This is a generous collection of works by Julio Ruelas (1870-1907), an illustrator and painter of cadavers, hanged satyrs, bewitching maidens, sudden epiphanies and lovers' suicides.
The minimal text is in both Spanish and English.
El Viajero Lúgubre: Julio Ruelas Modernista. 1870-1907
From the publisher:
Julio Ruelas (1870-1907) was (and remains) the foremost Mexican Symbolist, close to Odilon Redon or Gustave Moreau in his appetite for hallucinatory scenarios. For Jose Clemente Orozco, as for many others, Ruelas was the touchstone influence, and he was an important participant in the burgeoning arts of his day: he was the principal illustrator for the Revista Moderna, a magazine not dissimilar to the Yellow Book that published excellent Spanish translations of Novalis, Edgar Allan Poe and Charles Baudelaire, as well as the poetry of Ruben Dario. Based on the centenary exhibition of the same name at the National Art Museum in Mexico City, The Lugubrious Traveler restores Ruelas to his rightful prominence. Detailed and authoritative texts by three of Mexico's most respected critics--Teresa del Conde, Carlos Monsivais and Antonio Saborit--explore the many facets of this curious artist, from his fauns, wraiths and succubae to his deeper and still disquieting trawling of the fin-de-siecle subconscious.

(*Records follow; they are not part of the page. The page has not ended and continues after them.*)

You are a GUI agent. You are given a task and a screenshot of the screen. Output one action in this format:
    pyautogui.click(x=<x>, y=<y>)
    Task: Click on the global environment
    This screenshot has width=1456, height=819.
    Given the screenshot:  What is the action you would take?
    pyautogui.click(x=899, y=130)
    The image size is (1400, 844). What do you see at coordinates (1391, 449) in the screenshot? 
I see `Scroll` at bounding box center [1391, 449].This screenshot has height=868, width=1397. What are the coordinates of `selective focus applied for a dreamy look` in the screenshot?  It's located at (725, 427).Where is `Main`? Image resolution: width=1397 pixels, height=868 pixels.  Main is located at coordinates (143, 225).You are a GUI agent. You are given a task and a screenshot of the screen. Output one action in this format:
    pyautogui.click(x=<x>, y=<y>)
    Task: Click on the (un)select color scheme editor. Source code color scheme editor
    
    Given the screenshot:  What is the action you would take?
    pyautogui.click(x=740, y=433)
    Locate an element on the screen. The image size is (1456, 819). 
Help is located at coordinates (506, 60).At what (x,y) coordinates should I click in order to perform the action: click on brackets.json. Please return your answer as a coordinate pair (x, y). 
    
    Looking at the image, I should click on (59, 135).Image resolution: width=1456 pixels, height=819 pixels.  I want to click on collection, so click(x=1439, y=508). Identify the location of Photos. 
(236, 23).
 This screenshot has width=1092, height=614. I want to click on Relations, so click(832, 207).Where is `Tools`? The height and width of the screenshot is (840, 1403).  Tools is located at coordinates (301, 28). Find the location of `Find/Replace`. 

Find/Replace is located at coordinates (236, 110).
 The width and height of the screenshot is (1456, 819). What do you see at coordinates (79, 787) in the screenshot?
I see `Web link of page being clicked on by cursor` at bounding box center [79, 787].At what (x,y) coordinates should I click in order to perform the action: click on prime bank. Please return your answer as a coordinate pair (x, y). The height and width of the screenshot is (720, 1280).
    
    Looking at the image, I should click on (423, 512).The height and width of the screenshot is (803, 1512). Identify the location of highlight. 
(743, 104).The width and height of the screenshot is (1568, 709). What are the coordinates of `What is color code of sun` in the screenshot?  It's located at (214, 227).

Julio Ruelas remains something of an enigma in Mexican art, and deserves to be much better known than he is. This book places Ruelas in the context that best sets off his work and significance, surrounded by his colleagues of the Revista Moderna, the flagship of Mexican and Latin-American “modernism,” which gave a new breath of life to a visual art seeking to shake off the fetters of the Academy.